III. Earlier and more liquid ownership in web3
For web2 companies, people can only voluntarily typically buy ownership when the company goes public. While they may get ownership indirectly via the benefit from VC’s LPs (endowments, pensions), that benefit is usually capped (as discussed below).
However, in web3, public sales happen very early in a project’s journey, and the tokens typically are liquid from then (minus any lockups), and so the typical person can acquire a stake in a web3 project much earlier than web2.
And since the stake is liquid, it allows people to invest even if they couldn’t afford to lock up their money for 7-8 years, which is why it’s not just about investing in private companies requiring one to be accredited.
IV. More “uncapped” ownership benefit in web3
Tied to the above, while in web2, people may have stakes via VCs LPs (pensions, etc) or endowments that earn high multiples of return, typically the individuals don’t benefit from that outperformance.
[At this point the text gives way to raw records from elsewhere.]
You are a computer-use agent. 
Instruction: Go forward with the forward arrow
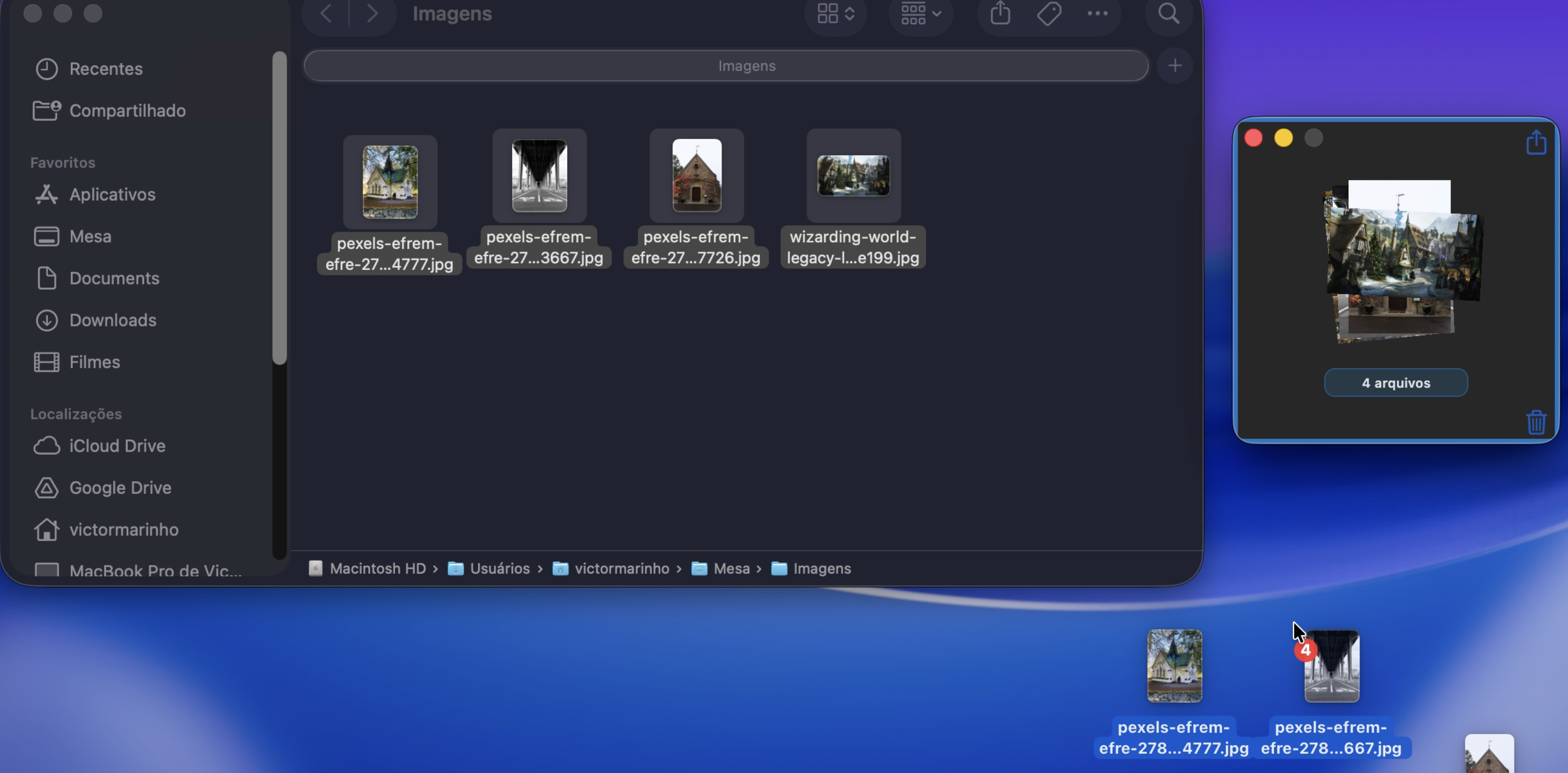coord(372,13)
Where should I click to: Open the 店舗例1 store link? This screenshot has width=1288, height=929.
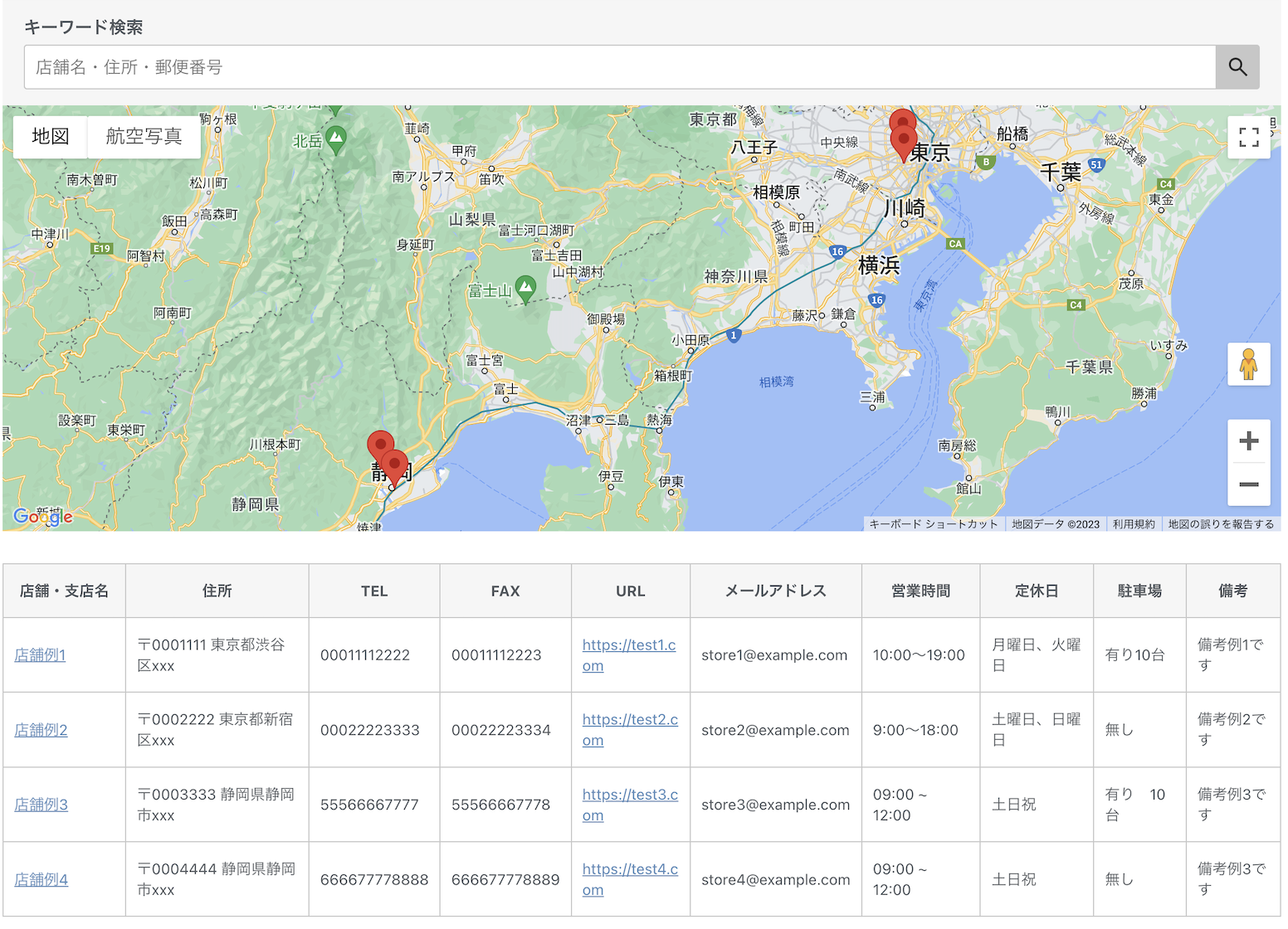click(x=40, y=655)
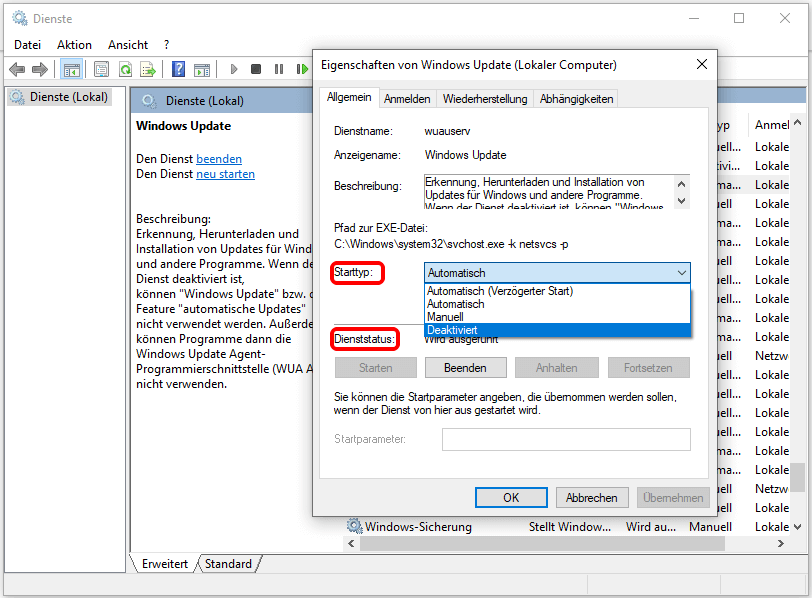Click the green refresh toolbar icon
This screenshot has height=598, width=812.
coord(125,69)
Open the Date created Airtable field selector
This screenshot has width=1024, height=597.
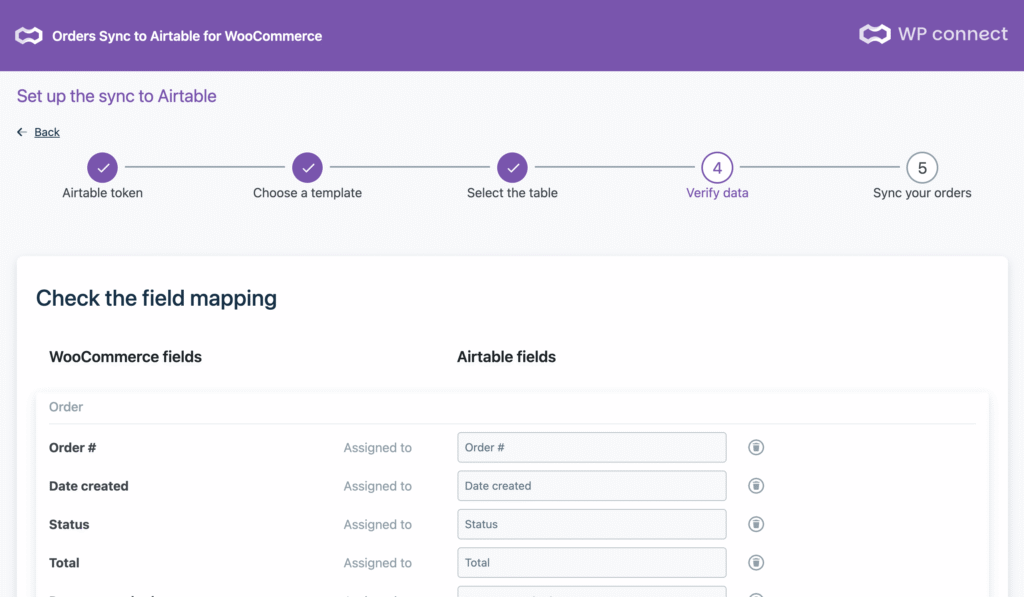coord(591,486)
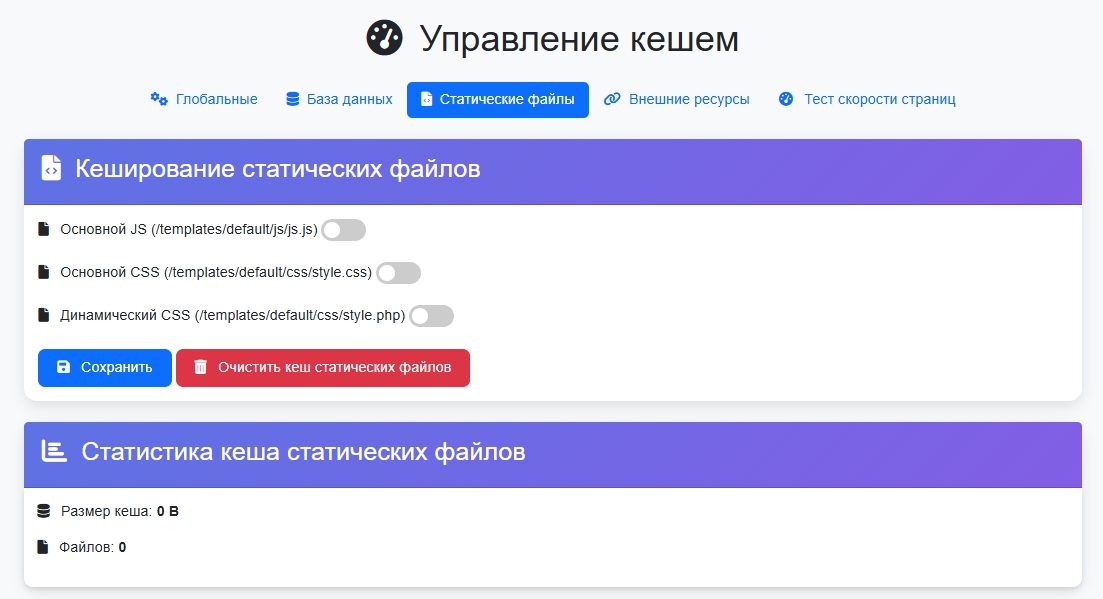The height and width of the screenshot is (599, 1103).
Task: Click the file icon next to Основной JS
Action: [x=41, y=228]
Their benefit is usually capped in them either getting a scholarship (or their pension being fully funded vs not) rather than say them getting 100x what was expected because a company had much better returns than expected.
After a company is public, they do have uncapped ownership in that they can buy equity in the company directly. However, if they own their stake through say a pension or similar, then again, the direct benefit is restricted.
And more importantly, as this chart shows, as companies have stayed private longer, more of the returns have been coming in private markets, and so the return multiple post going public is more capped in general than it used to be as in this (dated) chart below.
The ownership in web3 projects can be uncapped from the day of the public sale, which happens at much lower valuations (and earlier in the journey) than web2 companies going public today, meaning a much higher potential (albeit with a lot higher risk) for those that participate.
There’s no real better example of this than Bitcoin and Ethereum themselves.
Bitcoin started trading at a market cap of <$0.02M and is now worth over $800B and has been accessible to everybody throughout that entire period.
Ethereum did a public token sale at a <25M market cap and is now worth over $400B.
Both of these projects were essentially two of the most successful startups created in their decade, liquid and available to the entire world at lower prices than the typical seed round of a new startup today.